Thanks for updating the title/post.
Matt, did they fix that issue? I added a user-agent switcher to my header detector tool, and I'm not seeing what you described:
https://www.bad-neighborhood.com/header_detector.php
It was by user-agent, correct, and not by ip?
mvandemar, it doesn't look like the issue is fixed, because I just checked and it's still doing it for Googlebot. So they are at a minimum still doing something high-risk based on the IP address of Googlebot (added: or they haven't truly turned off the user-agent checking, as John/softplus points out below.)
That's worse than user agent cloaking, isn't it?
Meaning, more dangerous as far as staying indexed goes.

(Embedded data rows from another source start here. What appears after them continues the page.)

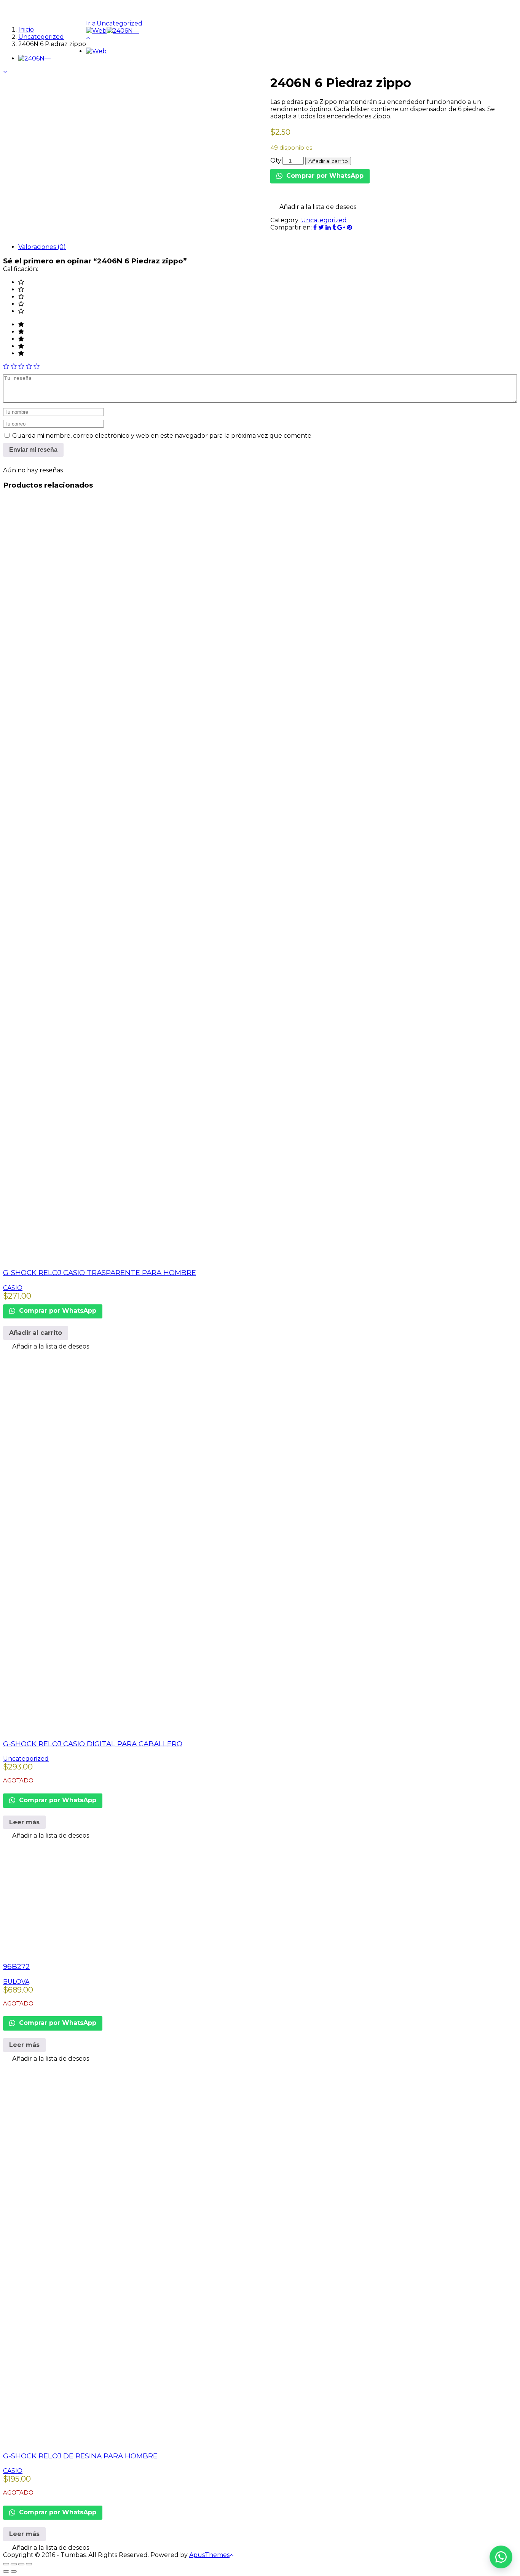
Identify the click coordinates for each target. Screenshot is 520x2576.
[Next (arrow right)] (14, 2571)
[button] (313, 206)
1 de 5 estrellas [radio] (6, 366)
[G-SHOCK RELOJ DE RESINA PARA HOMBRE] (193, 2440)
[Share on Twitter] (321, 227)
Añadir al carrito (328, 161)
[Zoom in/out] (29, 2564)
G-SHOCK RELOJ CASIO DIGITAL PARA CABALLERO (92, 1743)
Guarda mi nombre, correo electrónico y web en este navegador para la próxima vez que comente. (162, 435)
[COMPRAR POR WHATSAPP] (501, 2557)
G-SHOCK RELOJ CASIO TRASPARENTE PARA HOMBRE (99, 1272)
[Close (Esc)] (6, 2564)
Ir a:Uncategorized (114, 23)
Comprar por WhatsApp (324, 175)
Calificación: (20, 269)
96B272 (16, 1966)
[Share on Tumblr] (334, 227)
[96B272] (117, 1951)
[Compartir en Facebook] (315, 227)
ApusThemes (209, 2554)
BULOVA (16, 1981)
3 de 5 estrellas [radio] (21, 366)
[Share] (14, 2564)
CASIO (12, 1287)
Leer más (24, 1822)
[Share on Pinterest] (349, 227)
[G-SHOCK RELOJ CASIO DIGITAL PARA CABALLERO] (193, 1728)
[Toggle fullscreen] (21, 2564)
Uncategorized (324, 220)
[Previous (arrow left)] (6, 2571)
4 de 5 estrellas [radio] (29, 366)
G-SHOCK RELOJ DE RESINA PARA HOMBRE (80, 2456)
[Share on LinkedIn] (328, 227)
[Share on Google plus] (342, 227)
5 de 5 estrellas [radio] (36, 366)
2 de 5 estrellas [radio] (14, 366)
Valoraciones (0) (42, 246)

Hi Michael, there's actually a pretty easy way to see what's happening here. All you need is "wget" (open source / free). Just use a command like the following (all on one line):
wget --save-headers -U "Mozilla/5.0 (compatible; Googlebot/2.1; +https://www.google.com/bot.html)" https://www.birdstep.com/database/
You will see the redirects happening and it will download the final page where you can see the robots "noindex" meta tag. At the moment, I see a 301 redirect to a 302 redirect to a page called 404.html returning result code 200 (with the "noindex" robots meta tag). It's nothing exotic, has nothing to do with uppercase in URLs, just some strange cloaking to the Googlebot's user agent.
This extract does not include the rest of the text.